## Task statement
Print, without any alteration, the lines of the records running from the line containing "Given: Go back to the previous page" through the line containing "Looking at the screenshot, I should tap(366, 493).", both inclusive.

## Raw records
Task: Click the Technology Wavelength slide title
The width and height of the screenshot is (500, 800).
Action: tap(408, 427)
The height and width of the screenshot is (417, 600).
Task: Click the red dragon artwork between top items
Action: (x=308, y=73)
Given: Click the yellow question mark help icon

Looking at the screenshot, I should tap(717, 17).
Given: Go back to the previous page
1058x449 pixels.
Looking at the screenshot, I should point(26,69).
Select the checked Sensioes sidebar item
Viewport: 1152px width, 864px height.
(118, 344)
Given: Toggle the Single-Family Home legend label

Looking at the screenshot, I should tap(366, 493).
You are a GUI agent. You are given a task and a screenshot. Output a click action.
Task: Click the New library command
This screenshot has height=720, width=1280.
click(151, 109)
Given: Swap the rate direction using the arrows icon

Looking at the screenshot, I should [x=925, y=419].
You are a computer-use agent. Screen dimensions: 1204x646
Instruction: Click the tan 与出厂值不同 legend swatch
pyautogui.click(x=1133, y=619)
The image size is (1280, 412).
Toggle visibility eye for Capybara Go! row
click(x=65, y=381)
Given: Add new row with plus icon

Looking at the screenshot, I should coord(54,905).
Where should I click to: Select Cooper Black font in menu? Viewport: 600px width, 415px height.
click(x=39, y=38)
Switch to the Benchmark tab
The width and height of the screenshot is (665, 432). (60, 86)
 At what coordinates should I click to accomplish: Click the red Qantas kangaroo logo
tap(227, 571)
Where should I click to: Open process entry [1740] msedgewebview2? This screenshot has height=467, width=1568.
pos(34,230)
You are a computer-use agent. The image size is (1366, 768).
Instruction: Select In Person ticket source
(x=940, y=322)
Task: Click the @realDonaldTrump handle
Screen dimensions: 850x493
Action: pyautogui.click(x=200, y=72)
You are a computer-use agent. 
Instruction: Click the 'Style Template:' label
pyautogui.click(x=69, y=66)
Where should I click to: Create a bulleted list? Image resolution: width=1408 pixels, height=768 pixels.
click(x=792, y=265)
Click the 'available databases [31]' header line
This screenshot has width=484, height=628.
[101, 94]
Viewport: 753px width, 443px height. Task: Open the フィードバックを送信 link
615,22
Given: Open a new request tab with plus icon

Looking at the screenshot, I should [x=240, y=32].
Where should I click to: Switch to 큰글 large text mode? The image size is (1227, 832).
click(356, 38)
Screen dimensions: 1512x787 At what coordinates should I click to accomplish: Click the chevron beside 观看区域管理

## Task solution
Given: Go back to the previous page
1058x449 pixels.
Looking at the screenshot, I should point(26,69).
Select the checked Sensioes sidebar item
Viewport: 1152px width, 864px height.
(118, 344)
Given: Toggle the Single-Family Home legend label

Looking at the screenshot, I should tap(366, 493).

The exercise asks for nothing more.